Raw listing
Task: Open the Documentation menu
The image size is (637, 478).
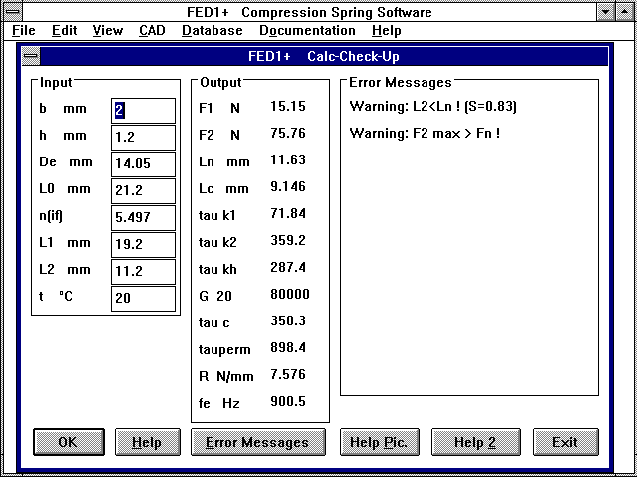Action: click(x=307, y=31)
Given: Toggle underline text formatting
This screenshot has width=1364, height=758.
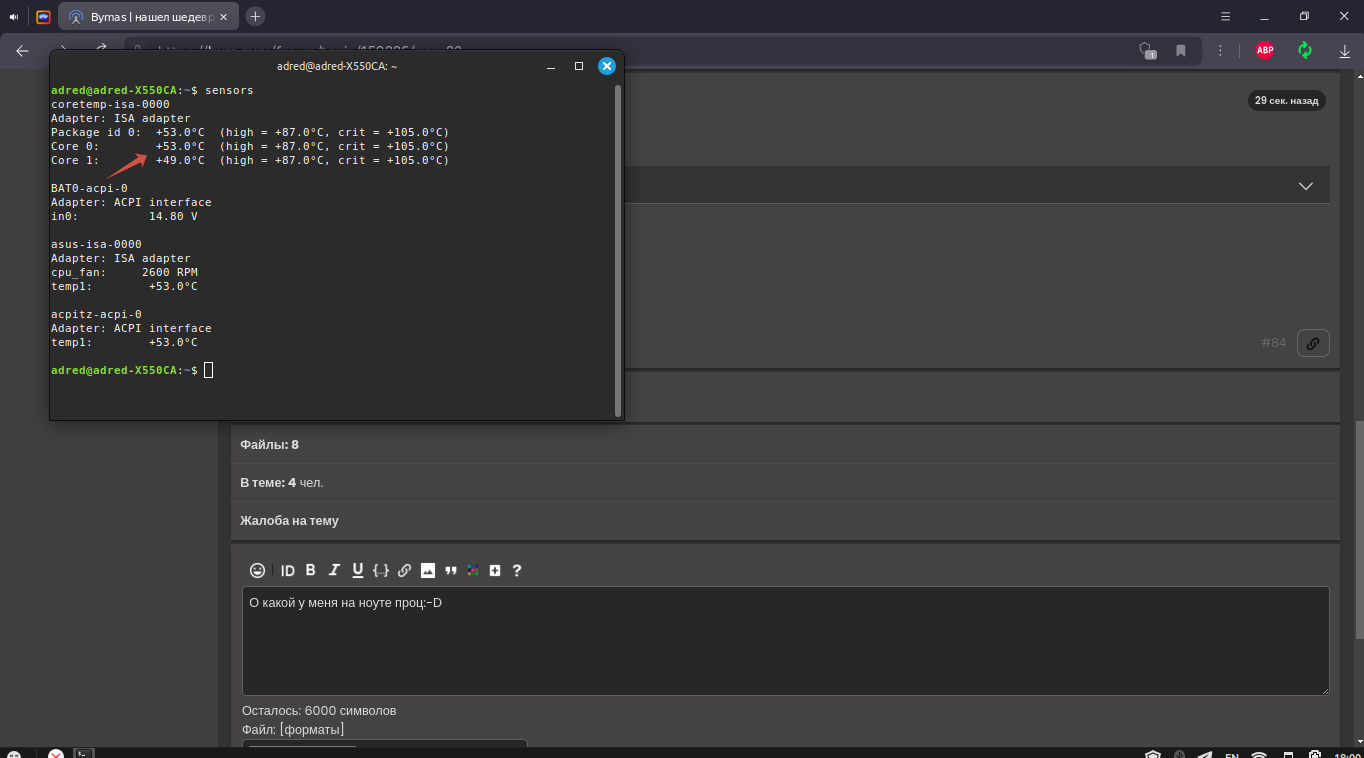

REQUIREMENTS: Render every line of the listing above as a JSON array of strings, one string per line, leaving out blank lines and the pictures.

SOLUTION:
[
  "Task: Open the Documentation menu",
  "The image size is (637, 478).",
  "Action: click(x=307, y=31)",
  "Given: Toggle underline text formatting",
  "This screenshot has width=1364, height=758."
]